By Admin1 (admin) (pool-141-157-22-73.balt.east.verizon.net - 141.157.22.73) on Sunday, July 04, 2004 - 3:06 pm: Edit Post |
Nigeria RPCV Calvert McCann captured the images of civil rights movement that papers ignored
Nigeria RPCV Calvert McCann captured the images of civil rights movement that papers ignored
He captured the images that papers ignored
MANY PHOTOS ONLY RECENTLY DEVELOPED
By Linda B. Blackford
HERALD-LEADER STAFF WRITER
In the early 1960s, history could be seen on a nearly daily basis in downtown Lexington.
Down Main Street, more than 200 demonstrators march in a solemn single file to protest the city's segregated stores and restaurants.
On the Fayette County courthouse steps, heads bow in prayer during a vigil by demonstrators. At a department store, a girl sits in resignation at a lunch counter where she can't order.
But those snapshots of local history didn't make it into the pages of the local newspapers, the Lexington Herald and the Lexington Leader. They weren't taken, and they certainly weren't published.
Several historical images do exist on film, however, thanks to a shy, bespectacled high school kid named Calvert McCann. He was a boy who, in his own words, just liked to take pictures.
"If it had not been for Calvert, we wouldn't have a visual record of this moment in Lexington's history," said Gerald L. Smith, a University of Kentucky history professor who found McCann's shots of the local civil rights movement and showcased them in his book on black Lexington.
While Lexington's newspapers, the Herald and the Leader, occasionally published short stories about the local civil rights movement, photographs virtually never appeared.
"I never took a picture of a protest march. I wasn't assigned to do it," said John Wyatt, a photographer for the Leader in the 1960s.
McCann caught the photo bug while working at Michael's Photography store on Main Street, where he was a janitor and film processor. That work also got him interested in civil rights.

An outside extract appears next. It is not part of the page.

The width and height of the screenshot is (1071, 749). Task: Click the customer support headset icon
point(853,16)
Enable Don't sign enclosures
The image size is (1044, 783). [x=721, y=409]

"During the summer, they would hire white high school students to work on counter, but they never let me up there," said McCann, now 62. "I always resented it because I knew more about the business than anyone else."

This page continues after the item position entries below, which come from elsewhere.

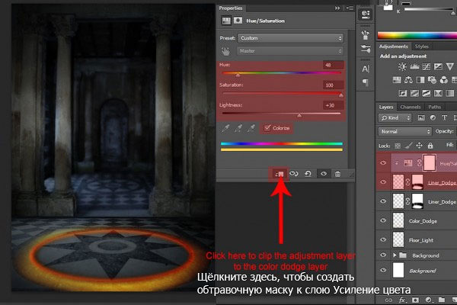The width and height of the screenshot is (457, 305).
Task: Delete the adjustment layer using trash icon
Action: [337, 174]
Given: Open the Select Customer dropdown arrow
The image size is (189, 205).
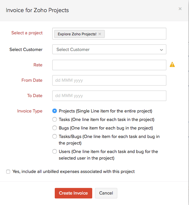Looking at the screenshot, I should [x=161, y=50].
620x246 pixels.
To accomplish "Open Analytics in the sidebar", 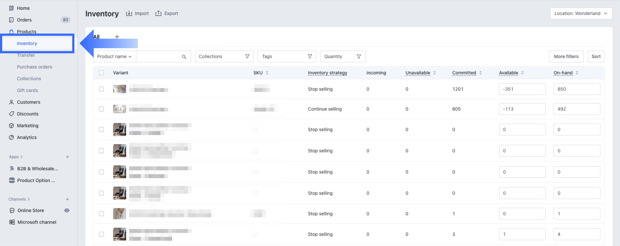I will [27, 137].
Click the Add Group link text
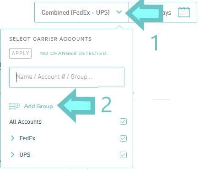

So he joined the movement after work, marching, meeting and sitting-in. With his small Pentax camera and some 35mm black-and-white film, he snapped pictures of friends and strangers who were trying to change Lexington's segregated ways.

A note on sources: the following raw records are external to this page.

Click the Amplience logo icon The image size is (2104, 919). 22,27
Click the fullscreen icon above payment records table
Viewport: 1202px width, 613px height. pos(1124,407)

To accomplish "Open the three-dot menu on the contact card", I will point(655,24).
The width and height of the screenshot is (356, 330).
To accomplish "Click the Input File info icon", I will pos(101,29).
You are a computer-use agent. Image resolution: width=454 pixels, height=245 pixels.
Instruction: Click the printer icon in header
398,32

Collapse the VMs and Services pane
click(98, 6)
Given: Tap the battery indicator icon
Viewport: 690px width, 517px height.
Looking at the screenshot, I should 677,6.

He even hopped a chartered plane with Martin Luther King's brother from Louisville for the Selma march of 1965. "That was the most scared I've ever been in my life," he said, recalling the police and others trying to deter the marchers.
But in the years afterward -- after McCann attended Kentucky State University, went to Nigeria with the Peace Corps and returned home as a counselor and social worker -- most of that film sat in canisters in a drawer at his mother's house on Eastern Avenue.
The film's existence came to light only last year, when UK's Smith teamed up with Ed Houlihan, director of the Lexington History Museum, to create a photo archive from the black community. They went to black churches armed with scanners, so they could get the images without taking the photos.
One day, someone told Smith that a guy named Calvert McCann had taken a lot of pictures of the local civil rights movement. The men met, and Smith persuaded McCann to let him develop the film.
Smith came back with more than 100 images. Hundreds more stayed on contact sheets.
The photos capture sharp, vivid details -- formally dressed white and black men, women and children filing past Lexington's busy downtown shops; the determination in the face of Martin Luther King as he headed the march on Frankfort in 1964; expressions of resignation and even some amusement as protesters spent another lunch hour on stools at segregated diners.
"They really are classics," said Houlihan, who has included some of the prints in an exhibit at the Lexington History Museum and said he would like to do another solely of McCann's work.
Now retired, McCann lives in his parents' house on Eastern Avenue. He doesn't shoot many photos any more and certainly didn't think much about the ones he took then.
"I just wanted to document it and tell the story for me and my friends," he said.
A few of his pictures were published in black newspapers such as the Louisville Defender, but McCann never thought he'd be Lexington's accidental historian.
Reach Linda Blackford at (859) 231-1359 or 1-800-950-6397, Ext. 1359, or lblackford@herald-leader.com.
By eve lacroix (alyon-252-1-80-10.w83-197.abo.wanadoo.fr - 83.197.247.10) on Sunday, April 22, 2007 - 9:48 am: Edit Post |
but didn't the media help? didn't the media help the civil rights movement actually become official? i'm doing a "project" on it and i gotta get some info.